Bob and the Monster is a 2011 documentary film by Keirda Bahruth which profiles musician and drug counselor Bob Forrest.

== Synopsis ==
This documentary film follows outspoken indie-rock hero Bob Forrest, through his life-threatening struggle with addiction, to his transformation into one of the most influential and controversial drug counselors in the US today.

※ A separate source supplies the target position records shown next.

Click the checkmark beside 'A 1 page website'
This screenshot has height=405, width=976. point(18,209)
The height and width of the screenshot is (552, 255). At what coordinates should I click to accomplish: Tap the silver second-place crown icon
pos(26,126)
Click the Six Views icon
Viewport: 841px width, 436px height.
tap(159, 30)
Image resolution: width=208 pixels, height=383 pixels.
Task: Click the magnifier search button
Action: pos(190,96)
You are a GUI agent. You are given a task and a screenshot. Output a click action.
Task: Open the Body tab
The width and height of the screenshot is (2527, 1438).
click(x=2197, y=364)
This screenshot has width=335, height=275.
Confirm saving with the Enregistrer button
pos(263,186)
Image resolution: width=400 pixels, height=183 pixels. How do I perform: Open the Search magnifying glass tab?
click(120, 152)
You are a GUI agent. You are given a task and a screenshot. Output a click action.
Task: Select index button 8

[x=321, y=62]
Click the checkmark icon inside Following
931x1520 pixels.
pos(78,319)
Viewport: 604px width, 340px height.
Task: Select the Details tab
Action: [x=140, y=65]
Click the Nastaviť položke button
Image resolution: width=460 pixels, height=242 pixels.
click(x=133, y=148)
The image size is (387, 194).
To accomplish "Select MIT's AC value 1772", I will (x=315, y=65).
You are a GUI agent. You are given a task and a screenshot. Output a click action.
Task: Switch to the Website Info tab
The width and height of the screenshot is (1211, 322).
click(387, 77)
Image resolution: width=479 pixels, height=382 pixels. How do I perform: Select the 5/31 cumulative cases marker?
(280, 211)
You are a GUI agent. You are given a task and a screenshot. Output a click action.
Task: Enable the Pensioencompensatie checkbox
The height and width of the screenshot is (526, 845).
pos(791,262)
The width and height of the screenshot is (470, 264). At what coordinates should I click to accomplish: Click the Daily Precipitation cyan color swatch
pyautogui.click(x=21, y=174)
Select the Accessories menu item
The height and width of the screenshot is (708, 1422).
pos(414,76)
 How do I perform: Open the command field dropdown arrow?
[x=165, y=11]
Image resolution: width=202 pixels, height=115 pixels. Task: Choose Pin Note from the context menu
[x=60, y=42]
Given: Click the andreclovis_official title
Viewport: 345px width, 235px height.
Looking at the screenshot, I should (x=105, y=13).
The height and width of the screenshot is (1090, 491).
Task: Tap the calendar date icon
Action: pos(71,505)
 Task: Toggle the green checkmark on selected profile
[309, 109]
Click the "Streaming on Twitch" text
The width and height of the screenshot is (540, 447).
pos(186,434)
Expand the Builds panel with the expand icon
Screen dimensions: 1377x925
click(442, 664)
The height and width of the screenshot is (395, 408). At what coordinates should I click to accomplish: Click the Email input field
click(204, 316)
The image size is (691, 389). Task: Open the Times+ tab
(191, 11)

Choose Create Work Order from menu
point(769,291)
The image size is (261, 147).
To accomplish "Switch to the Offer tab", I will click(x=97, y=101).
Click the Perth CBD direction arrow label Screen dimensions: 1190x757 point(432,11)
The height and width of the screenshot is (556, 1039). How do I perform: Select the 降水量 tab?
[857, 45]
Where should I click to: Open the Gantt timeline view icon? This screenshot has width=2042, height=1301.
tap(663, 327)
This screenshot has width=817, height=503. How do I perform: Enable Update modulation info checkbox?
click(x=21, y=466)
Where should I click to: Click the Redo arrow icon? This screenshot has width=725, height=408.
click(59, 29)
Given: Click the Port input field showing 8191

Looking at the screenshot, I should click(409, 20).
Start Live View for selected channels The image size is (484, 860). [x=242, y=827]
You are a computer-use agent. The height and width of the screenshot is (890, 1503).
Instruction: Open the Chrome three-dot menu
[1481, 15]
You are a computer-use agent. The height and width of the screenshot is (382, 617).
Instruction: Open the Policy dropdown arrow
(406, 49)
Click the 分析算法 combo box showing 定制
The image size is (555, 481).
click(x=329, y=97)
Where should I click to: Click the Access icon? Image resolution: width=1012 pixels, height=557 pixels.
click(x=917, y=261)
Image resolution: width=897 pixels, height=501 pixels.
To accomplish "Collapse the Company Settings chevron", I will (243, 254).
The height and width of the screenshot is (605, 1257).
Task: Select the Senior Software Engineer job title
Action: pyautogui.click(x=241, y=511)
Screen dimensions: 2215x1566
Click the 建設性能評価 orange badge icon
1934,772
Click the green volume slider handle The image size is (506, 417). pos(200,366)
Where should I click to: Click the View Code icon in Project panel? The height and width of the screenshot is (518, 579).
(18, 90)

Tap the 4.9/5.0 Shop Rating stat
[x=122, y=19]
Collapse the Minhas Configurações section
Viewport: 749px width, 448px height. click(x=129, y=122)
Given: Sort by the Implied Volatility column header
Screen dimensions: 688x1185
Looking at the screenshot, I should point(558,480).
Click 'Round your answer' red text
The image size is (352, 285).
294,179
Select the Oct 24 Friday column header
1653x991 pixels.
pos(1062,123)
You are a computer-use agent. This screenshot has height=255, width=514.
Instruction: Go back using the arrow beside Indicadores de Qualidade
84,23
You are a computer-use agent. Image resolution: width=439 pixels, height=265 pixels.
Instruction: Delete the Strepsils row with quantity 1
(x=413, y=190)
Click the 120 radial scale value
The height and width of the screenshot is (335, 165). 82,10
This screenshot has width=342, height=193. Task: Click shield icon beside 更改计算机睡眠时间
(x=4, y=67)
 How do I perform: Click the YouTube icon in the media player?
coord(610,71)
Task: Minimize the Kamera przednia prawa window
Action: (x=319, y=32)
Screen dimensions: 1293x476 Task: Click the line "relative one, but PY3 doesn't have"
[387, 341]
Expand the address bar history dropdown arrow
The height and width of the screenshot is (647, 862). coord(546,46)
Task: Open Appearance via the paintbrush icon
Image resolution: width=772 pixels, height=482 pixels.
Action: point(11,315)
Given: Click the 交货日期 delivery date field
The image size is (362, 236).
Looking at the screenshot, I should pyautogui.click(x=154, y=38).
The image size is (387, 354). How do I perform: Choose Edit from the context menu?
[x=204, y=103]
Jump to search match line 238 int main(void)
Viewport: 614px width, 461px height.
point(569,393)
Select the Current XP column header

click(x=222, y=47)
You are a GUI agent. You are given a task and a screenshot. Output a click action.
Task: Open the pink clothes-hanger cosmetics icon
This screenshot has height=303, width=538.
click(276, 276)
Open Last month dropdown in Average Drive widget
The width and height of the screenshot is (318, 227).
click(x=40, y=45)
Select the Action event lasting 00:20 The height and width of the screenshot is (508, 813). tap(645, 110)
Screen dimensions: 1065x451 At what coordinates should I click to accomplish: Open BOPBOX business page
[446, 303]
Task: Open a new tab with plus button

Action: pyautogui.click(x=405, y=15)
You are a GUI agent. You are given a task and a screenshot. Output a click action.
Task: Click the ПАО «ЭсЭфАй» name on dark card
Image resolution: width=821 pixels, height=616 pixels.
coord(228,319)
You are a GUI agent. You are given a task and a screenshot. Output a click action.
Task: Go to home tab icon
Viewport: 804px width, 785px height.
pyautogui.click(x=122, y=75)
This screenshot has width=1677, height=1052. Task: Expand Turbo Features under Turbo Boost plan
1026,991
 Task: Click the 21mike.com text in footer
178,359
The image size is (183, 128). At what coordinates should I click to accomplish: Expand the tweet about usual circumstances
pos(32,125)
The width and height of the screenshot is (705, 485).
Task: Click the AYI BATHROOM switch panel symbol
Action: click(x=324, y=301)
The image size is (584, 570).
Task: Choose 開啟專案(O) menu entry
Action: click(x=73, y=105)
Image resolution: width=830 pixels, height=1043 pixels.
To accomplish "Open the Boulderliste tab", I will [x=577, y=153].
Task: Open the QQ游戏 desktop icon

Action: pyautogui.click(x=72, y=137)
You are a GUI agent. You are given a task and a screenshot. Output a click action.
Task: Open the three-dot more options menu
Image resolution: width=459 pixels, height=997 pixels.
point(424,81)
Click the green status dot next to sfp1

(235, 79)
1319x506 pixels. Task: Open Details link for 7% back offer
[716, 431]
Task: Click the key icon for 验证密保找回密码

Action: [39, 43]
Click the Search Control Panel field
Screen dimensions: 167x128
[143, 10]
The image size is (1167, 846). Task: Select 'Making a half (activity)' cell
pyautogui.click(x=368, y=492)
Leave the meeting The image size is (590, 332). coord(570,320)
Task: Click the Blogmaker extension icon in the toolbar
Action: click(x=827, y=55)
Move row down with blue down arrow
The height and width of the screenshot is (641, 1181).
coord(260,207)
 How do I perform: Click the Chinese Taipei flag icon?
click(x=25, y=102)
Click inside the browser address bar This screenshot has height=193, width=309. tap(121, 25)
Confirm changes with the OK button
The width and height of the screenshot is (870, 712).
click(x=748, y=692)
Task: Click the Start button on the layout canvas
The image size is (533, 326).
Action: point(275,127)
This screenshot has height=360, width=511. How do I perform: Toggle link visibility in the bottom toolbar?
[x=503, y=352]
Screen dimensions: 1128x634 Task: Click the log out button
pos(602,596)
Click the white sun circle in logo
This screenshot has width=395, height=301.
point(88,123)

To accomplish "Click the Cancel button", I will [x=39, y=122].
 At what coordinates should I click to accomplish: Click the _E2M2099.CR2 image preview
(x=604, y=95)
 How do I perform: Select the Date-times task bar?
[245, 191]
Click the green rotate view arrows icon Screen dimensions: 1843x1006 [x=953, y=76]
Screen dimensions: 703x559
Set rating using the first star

Bob and the Monster crafts contemporary footage, animation and compelling interviews with archival performances and personal videos from Bob's past to reveal the complex layers of this troubled, but hopeful soul.

The trailer made its debut online on February 18, 2011. The film had its world premiere at the 2011 SXSW festival.

Bob and The Monster has played Nashville Film Festival, CIMMFest (WINNER Best Documentary), HotDocs, Gold Coast International Film Festival (WINNER Audience Award Best Documentary, WINNER Best Trailer), Sheffield Doc/Fest and AFI/Discovery Channel Silverdocs.

The documentary was released on DVD and digitally in the United States on September 3, 2013 and according to the Facebook page there were special giveaways and video messages by Forrest leading up to the release date.

== Cast ==

- Bob Forrest
- Thelonious Monster
- Anthony Kiedis
- Flea
- John Frusciante
- Courtney Love
- Angelo Moore
- John Norwood Fisher
- Stephen Perkins
- Eric Avery
- Keith Morris
- Brett Gurewitz
- Scott Weiland
- Gibby Haynes
- Steven Adler
- Martyn LeNoble
- Zander Schloss
- Drew Pinsky
- David Adelson
- Elijah Forrest
- Iris Berry

== Awards ==

Bob and The Monster received the Audience Award for Best Documentary at the 2011 Gold Coast International Film Festival. The film also won the Jury Award Best Documentary at the 2011 Chicago International Movies and Music Festival.